Sturgeon's mid-term reboot
- Published

Things haven't gone as anyone expected for the past few years. For Nicola Sturgeon, a rogue Westminster election knocked the momentum out of her party's dominance and the independence movement.
So 16 months out from her re-election to lead a minority administration, the Programme for Government has the look of a reboot. She's switched off the administration, and switched it back on again, and come up with something that reads like an election manifesto.
It's pleased an impressively wide range of pressure groups: those who campaign for the planet, disabled people, against poverty, on race and gender, the business lobby, public sector unions and public transport.
And this is a manifesto that is willing to make some enemies and risk criticism; taking on the lock-em-up brigade on prisons: petrolheads and their diesel cousins: the obese, or at least those who sell fatty foods to them: and local councillors, who stand to lose powers to headteachers and local communities.
Some of the programme remains vague, and with good reason. The talk of the need for the NHS to evolve is potentially significant as a pointer to difficult decisions ahead.
Likewise, the promised discussion paper on use of tax powers. That could be seen as a precursor to tax increases, to meet the expectations of better funded public services and retained universal provision of benefits. Or it could be a means to hold out against opposition pressure for higher tax.

Difficult decisions on how the NHS works lie ahead
Such difficult decisions are often put off, kicked far into the long grass. But they don't go away.
So it is with the long-postponed decision on fracking. The evidence is to be made public in the "coming weeks". It surely can't please everyone.
And so it is with business rates. There's a commitment to introduce the easy bits - three-yearly reviews and childcare centres exempted. But ending exemptions for private schools, and some university activities? And a fundamental review of whether the flagship Small Business Bonus Scheme is working and fair? That has to wait.
Across the aisle
So this reboot recognises that quite a lot can be achieved even by a minority government. When the word 'independence' is parked, it looks much easier to do deals, as they say in Washington, "across the aisle".
It also recognises that Scotland's economy requires a new narrative from the government. Gone are the bold claims of "reindustrialising" Scotland, with a golden age of building big kit for renewables. The kit's being installed, but without much Scots manufacturing.

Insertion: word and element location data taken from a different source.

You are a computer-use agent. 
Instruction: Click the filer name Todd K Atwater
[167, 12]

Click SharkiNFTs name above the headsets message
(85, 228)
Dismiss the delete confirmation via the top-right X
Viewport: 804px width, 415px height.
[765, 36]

This programme for government is down to harder, longer-term aims of tackling weaknesses as well as building on strengths. It wants to build up research and development by Scotland's private sector, with at least some government support.

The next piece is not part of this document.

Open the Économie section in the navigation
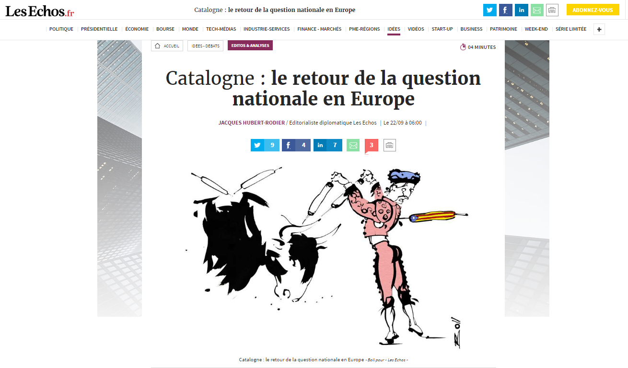137,29
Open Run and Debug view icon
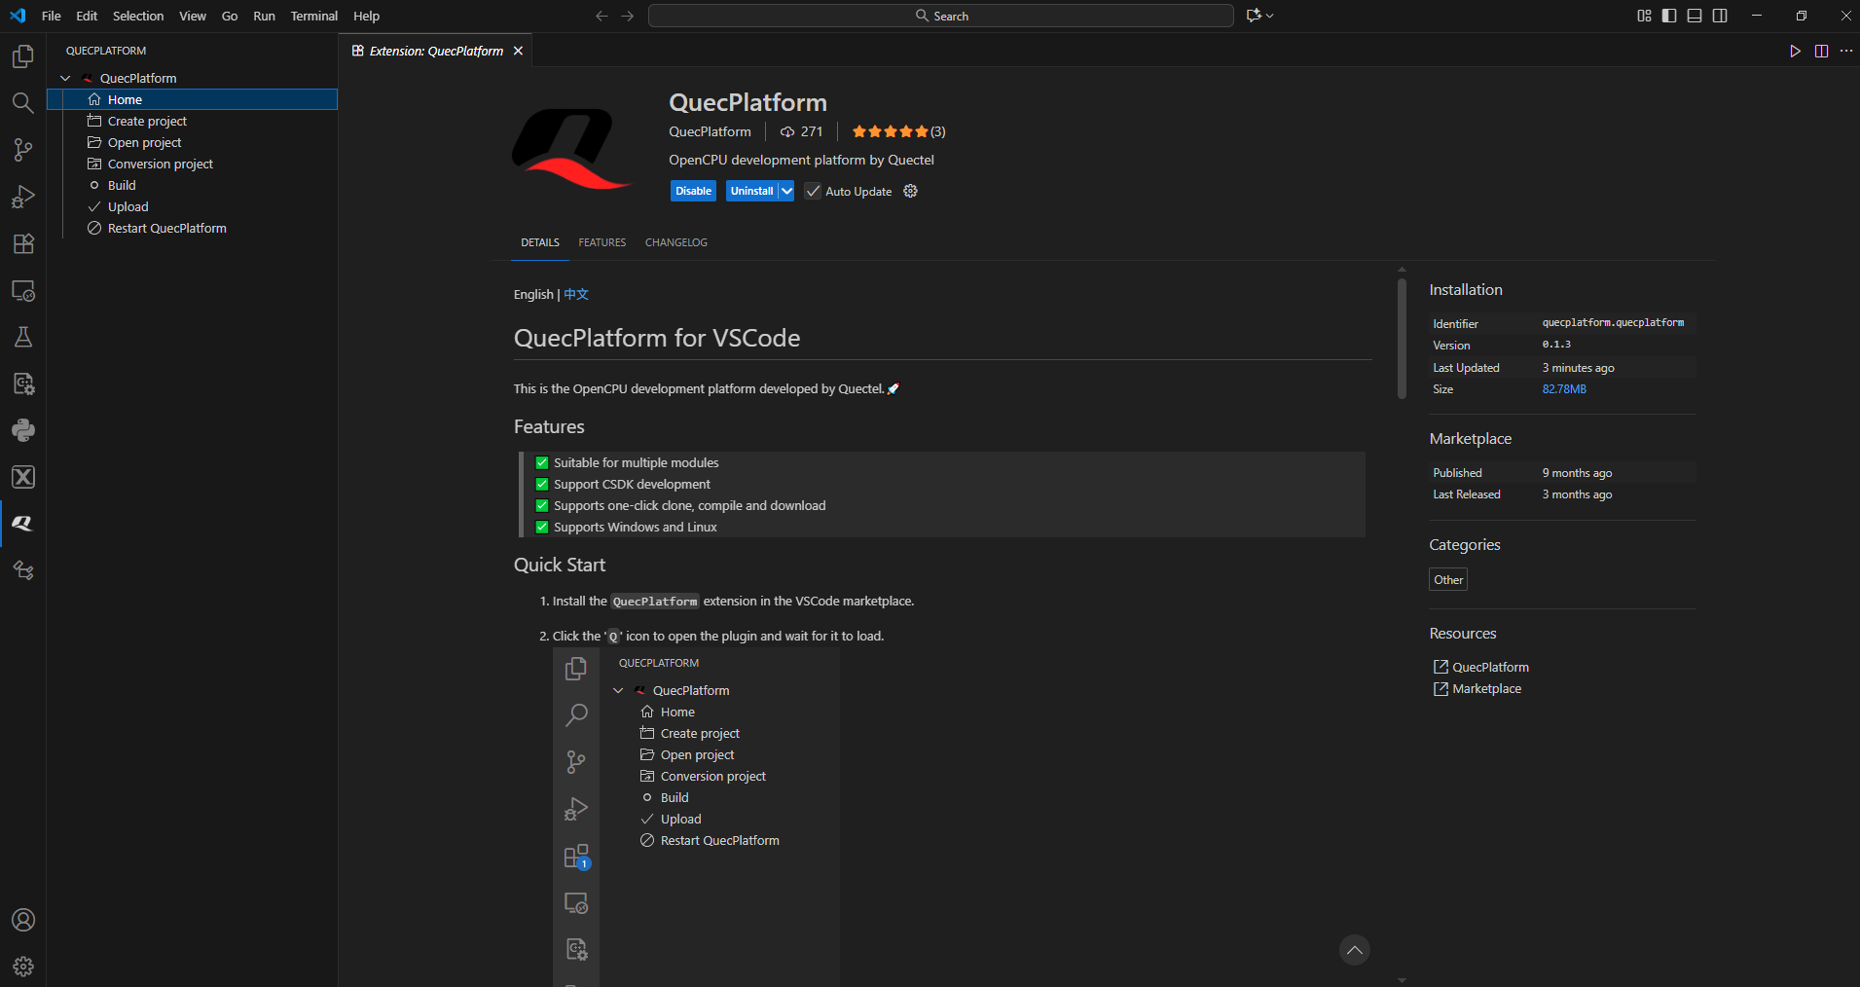 (x=23, y=197)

In comes a Scottish National Investment Bank - another, bigger attempt to use state funds to back firms in strong sectors, and to plug gaps in the financing pipeline.
The intention is for Scots to be more the inventor and creators of future technology, rather than merely the well-educated consumers.
Left or growth?
Nicola Sturgeon can get plenty buy-in from the private sector on much of what she's doing.
But business leaders are watching closely to see how much her simultaneous appeal to the left - "commissioning research on a basic income scheme", aiming to take over the ScotRail franchise, making big promises on welfare and public services, opening the door to tax increases, raising public sector pay and minimum wage expectations while tackling inequalities - are going to constrain economic growth rather than encourage it. Both might be nice, but that's very hard to achieve.
The proof will be in how much this bold mid-term manifesto can become reality, or which bits do so.
Take the plan to set up a strategic board to oversee the enterprise agencies and university funding council. Those who will sit on it are saying: yes, this might help, but how? What's the mechanism for using this to boost growth?
A near-identical plan was also announced in 2008. The same forum was to be chaired by the finance and enterprise secretary, John Swinney. But by last year, Audit Scotland could find no record of its meetings and no evidence of anything it had achieved.

Ms Sturgeon says her government will identify a public body that will be able to make a "robust, public sector bid" for the next ScotRail franchise
Paul Johnson, director of the Institute for Fiscal Studies, wrote this week about how easy it is for academics, think tank directors and journalists to make calls for tough decisions. Making them is much more difficult, he argued, reflecting trade-offs between competing demands.
He was writing in the context of a Westminster government which is consumed by Brexit, and appears unrealistic and incoherent about the challenges it faces.
Meanwhile, the headlines are full of Donald Trump's chaotic unravelling of government.
In that context - whatever you think of its broad reach and individual policies - the Scottish programme for government looks more like a model of maturity, and a belief in the ability of government to do good.